Sicilians elect new governor in dress rehearsal for national vote

FAN Editor
5-Star Movement Cancelleri attends a rally for the regional election in Palermo
5-Star Movement Giancarlo Cancelleri attends a rally for the regional election in Palermo, Italy, November 3, 2017. REUTERS/Guglielmo Mangiapane

November 5, 2017

By Gavin Jones

ROME (Reuters) – Sicilians vote for a new regional government on Sunday in a crucial ballot seen as a test of national trends ahead of parliamentary elections in the spring.

The contest on the Mediterranean island is expected to be a close race between a resurgent center right and the anti-establishment 5-Star Movement, with the ruling center left, weakened by internal divisions, in a distant third place.

Bolstered by the return of four-times prime minister Silvio Berlusconi to the campaign trail, the center right is looking to reclaim its traditional supremacy over Sicily and show that after years of scandals it is again a force to be reckoned with.

It faces tough opposition from 5-Star, which has never won control of an Italian region and hopes victory in Sicily can propel it to success in the national ballot to be held by May at the latest.

The center left, which now heads both the Sicilian and national governments, has succumbed to feuding with leftist rivals – a fratricidal struggle that looks likely to wreck its chances of retaining power.

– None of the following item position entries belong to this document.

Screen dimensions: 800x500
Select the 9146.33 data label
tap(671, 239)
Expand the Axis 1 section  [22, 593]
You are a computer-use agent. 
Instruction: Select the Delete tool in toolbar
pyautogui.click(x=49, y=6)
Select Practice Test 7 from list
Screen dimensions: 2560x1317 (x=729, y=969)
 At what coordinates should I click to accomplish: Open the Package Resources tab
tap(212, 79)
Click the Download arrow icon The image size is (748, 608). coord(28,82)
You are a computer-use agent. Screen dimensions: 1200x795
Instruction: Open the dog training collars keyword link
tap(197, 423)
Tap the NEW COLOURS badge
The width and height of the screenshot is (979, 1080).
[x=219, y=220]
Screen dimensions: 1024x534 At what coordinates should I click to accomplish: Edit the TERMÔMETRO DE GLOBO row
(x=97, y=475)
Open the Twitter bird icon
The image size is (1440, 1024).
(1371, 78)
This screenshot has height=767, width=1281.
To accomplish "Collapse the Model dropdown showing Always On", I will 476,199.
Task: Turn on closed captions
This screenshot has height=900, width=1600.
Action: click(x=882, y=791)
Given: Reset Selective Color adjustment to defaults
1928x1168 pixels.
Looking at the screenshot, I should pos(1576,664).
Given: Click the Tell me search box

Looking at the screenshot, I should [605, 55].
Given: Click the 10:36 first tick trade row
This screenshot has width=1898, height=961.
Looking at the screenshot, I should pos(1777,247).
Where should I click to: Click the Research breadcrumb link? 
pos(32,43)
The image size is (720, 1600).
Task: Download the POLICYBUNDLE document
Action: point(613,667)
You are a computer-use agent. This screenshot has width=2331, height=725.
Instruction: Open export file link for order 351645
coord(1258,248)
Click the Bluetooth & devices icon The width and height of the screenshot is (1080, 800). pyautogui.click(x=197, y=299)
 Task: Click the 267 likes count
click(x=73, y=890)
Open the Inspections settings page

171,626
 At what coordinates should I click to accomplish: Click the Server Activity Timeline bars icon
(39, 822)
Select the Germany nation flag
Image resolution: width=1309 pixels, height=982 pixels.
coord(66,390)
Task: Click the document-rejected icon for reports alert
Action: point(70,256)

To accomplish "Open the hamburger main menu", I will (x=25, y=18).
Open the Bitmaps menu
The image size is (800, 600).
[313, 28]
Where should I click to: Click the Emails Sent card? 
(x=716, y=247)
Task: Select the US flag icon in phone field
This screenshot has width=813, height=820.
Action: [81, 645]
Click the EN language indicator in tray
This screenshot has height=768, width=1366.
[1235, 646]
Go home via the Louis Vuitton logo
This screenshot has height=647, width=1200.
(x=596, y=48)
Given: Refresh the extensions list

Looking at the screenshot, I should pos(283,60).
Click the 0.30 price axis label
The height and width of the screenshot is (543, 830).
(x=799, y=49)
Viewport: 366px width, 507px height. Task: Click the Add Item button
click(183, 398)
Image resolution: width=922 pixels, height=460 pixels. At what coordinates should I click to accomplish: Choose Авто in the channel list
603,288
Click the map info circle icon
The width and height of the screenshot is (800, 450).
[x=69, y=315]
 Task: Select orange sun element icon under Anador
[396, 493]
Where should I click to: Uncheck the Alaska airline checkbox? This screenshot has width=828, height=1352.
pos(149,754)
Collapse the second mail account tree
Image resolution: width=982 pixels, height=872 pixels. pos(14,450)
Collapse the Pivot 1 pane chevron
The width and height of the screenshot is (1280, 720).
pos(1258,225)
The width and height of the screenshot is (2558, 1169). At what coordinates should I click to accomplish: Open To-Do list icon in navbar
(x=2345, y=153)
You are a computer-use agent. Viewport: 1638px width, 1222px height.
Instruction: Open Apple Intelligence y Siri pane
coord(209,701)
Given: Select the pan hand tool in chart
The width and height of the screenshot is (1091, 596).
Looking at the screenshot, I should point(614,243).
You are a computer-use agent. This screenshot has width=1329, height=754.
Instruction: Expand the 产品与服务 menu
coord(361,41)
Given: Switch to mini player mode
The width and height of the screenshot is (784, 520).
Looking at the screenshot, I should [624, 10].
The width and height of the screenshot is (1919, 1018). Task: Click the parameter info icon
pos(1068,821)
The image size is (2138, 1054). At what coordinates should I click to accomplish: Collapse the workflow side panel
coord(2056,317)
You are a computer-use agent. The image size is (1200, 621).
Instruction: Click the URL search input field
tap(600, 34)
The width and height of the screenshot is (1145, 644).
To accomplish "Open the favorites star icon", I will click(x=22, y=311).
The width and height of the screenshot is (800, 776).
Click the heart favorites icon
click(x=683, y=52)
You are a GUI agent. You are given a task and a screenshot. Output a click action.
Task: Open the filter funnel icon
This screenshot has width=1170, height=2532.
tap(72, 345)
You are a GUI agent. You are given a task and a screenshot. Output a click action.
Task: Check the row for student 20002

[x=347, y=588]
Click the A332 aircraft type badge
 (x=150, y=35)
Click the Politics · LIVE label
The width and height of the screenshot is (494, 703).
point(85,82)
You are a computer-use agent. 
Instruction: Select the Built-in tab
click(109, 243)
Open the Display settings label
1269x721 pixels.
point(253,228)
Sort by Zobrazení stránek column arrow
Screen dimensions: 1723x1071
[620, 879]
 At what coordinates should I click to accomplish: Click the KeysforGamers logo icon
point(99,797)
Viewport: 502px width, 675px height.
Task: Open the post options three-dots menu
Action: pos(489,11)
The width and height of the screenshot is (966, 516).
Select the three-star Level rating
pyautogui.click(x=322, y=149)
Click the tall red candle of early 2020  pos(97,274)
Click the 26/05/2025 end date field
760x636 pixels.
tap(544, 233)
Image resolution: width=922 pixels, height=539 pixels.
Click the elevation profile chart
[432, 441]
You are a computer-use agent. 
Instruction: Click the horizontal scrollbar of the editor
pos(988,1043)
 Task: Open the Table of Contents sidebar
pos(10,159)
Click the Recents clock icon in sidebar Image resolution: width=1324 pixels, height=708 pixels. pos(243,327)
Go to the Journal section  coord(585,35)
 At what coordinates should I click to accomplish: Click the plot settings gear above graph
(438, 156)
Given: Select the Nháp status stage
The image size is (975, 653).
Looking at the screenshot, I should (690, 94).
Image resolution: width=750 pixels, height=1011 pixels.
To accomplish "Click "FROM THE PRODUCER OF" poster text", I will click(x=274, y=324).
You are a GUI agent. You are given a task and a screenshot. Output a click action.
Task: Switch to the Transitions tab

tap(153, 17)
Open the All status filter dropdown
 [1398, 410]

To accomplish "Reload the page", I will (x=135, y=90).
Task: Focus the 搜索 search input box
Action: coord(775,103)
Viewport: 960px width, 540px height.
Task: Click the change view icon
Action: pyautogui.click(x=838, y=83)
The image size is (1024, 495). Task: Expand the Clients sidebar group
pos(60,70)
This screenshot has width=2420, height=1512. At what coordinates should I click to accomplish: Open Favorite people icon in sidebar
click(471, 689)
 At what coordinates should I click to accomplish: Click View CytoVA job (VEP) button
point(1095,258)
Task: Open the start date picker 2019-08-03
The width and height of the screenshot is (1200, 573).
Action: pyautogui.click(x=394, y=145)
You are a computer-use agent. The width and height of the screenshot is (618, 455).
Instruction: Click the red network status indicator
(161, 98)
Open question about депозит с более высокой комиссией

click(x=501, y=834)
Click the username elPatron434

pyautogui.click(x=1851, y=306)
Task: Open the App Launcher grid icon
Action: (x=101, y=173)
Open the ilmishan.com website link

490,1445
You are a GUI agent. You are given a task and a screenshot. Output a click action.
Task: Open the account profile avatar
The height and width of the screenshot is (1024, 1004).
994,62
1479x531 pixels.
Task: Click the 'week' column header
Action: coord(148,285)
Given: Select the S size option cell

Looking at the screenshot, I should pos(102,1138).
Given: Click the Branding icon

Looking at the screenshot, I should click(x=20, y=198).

Some 4.5 million Sicilians are eligible to vote for the island’s new governor, with opinion polls pointing to a battle between 5-Star’s Giancarlo Cancelleri and Nello Musumeci at the head of a center-right coalition.

Fabrizio Micari, the candidate of the ruling center-left Democratic Party (PD) may be challenged by Claudio Fava, backed by a cluster of left-wing parties.

A bad showing for Micari would pile more pressure on PD leader and former Prime Minister Matteo Renzi, whose party has splintered after a raft of local vote setbacks in recent years.

5-Star, which leads most national opinion polls with about 27 percent of the vote, just ahead of the PD, has invested most political capital in the Sicily election, with its new leader Luigi Di Maio campaigning hard on the island since the summer.

The center-right bloc is made up of Berlusconi’s conservative Forza Italia and the anti-immigrant Northern League, each with about 14 percent of the national vote, flanked by the far-right Brothers of Italy on around 5 percent.

Exit polls will be issued when voting ends at 10 p.m. (2100 GMT), but the actual vote count will not begin until Monday at 8 a.m.